(EXERCISE AIM):
Update the items from the line with "Screen dimensions: 1322x1583" up to and including the line with "click(x=59, y=126)" by changing "dropdown" to "drop-down list". Leave everything else as it is.

(DATA LISTING):
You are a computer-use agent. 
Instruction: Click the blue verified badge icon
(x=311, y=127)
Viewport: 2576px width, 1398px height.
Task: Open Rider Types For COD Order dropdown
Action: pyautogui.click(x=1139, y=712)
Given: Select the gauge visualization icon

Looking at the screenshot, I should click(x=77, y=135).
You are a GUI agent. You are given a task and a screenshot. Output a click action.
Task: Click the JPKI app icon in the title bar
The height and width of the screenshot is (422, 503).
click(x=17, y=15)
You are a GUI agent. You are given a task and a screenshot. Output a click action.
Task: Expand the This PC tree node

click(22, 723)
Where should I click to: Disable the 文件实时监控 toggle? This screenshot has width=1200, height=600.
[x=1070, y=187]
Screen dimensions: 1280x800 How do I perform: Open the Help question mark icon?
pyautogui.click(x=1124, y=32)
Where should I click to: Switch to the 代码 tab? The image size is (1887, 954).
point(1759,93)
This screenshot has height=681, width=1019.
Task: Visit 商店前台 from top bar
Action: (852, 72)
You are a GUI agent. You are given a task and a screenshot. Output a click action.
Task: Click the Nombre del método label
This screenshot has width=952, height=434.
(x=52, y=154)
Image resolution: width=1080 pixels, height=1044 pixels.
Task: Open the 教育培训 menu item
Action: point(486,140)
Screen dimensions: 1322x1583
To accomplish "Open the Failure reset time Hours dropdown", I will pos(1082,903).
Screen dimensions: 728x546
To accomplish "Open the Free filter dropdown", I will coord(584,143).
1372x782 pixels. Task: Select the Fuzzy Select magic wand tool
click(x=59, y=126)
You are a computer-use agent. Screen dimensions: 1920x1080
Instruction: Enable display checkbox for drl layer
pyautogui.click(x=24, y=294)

(SOLUTION FOR THIS PROBLEM):
Screen dimensions: 1322x1583
To accomplish "Open the Failure reset time Hours drop-down list", I will pos(1082,903).
Screen dimensions: 728x546
To accomplish "Open the Free filter drop-down list", I will coord(584,143).
1372x782 pixels. Task: Select the Fuzzy Select magic wand tool
click(x=59, y=126)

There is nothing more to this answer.